SNOW!!!! is coming to the South. So is ice AND sleet and I needed to stock up-fast. I had not created the “French” menu for the week and I almost ditched it in favor of getting bread, cold cuts, canned ravioli, soup, milk and coffee to hunker down.
I had already mentioned in an earlier post that my brain had made a shift from thinking about “what French meal will I make today?” to what has become more automatic now and it is French without even thinking.
Here is my process when I make a menu-get a cookbook or magazine and plan my meals from that. That’s it. I now look at French cookbooks, articles and blogs, to make my menu. Nothing else. I have trained my brain to think, eat, sleep, French. When I watch something on Netflix, I automatically check out the French movies or documentaries (check out King of Pastry-WOW!!). When I fall asleep, I think of my meal for the next day or a blog post and it goes on and on and on like that!
My Menu for the cold snowy week looks like this and it does include Bread, soup and cold cuts:
- Pain Perdue (French Toast)
- Brioche Loaves
- Soupe Au Pistou (Provençal Vegetable Soup)
- Pissaladière (Provençal Pizza)
- Gratin de Côtes d’Agneau aux Légumes (Gratin of Chops and Vegetables)
In my area, grocery store shopping can sometimes prove to be difficult at times. My local grocery store does not carry organ meats, rabbit, goose, but it did carry everything I needed for this week and I had to plan around my store.

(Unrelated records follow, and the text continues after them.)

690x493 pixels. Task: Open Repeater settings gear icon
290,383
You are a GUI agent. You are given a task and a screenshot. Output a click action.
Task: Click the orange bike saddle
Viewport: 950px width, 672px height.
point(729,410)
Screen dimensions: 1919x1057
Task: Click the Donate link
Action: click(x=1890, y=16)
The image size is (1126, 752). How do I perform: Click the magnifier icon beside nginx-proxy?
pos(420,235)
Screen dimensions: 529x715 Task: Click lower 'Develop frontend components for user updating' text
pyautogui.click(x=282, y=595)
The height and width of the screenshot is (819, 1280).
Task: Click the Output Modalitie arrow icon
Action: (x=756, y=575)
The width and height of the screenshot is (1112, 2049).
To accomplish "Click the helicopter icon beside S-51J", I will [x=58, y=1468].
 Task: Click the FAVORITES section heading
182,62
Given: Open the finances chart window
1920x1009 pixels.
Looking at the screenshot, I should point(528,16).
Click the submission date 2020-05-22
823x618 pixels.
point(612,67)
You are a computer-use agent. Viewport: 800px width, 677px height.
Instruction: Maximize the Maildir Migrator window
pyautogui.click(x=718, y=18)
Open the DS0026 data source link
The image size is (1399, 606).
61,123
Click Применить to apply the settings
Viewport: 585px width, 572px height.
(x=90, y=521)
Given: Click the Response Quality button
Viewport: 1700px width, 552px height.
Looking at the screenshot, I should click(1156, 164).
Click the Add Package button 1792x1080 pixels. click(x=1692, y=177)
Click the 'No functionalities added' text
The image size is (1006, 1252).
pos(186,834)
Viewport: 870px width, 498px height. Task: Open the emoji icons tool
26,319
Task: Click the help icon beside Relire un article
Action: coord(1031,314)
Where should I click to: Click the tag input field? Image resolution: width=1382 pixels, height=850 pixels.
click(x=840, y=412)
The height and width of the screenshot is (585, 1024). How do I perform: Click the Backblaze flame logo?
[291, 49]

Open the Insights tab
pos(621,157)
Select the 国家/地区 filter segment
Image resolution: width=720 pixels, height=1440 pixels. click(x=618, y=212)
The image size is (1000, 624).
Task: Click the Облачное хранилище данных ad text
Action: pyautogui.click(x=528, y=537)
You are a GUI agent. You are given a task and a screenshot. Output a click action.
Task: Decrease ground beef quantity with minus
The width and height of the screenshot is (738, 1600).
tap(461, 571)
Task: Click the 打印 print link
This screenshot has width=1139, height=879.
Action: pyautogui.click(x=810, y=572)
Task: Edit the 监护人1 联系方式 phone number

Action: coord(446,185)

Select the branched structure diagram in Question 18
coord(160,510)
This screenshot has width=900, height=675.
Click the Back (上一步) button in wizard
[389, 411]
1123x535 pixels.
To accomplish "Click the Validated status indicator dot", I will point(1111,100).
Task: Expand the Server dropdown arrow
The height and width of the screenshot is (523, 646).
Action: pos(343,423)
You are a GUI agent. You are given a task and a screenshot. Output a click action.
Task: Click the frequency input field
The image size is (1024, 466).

With all the above in mind, I want to tell you that French cooking does not have to be hard or something to be feared. It takes planning, a little time, and desire. If you have those three for cooking or for that matter anything, then you have a good start. So get cooking or running, or loving or whatever but just make it happen and for me that means getting up and making some bread before the electricity goes ou…….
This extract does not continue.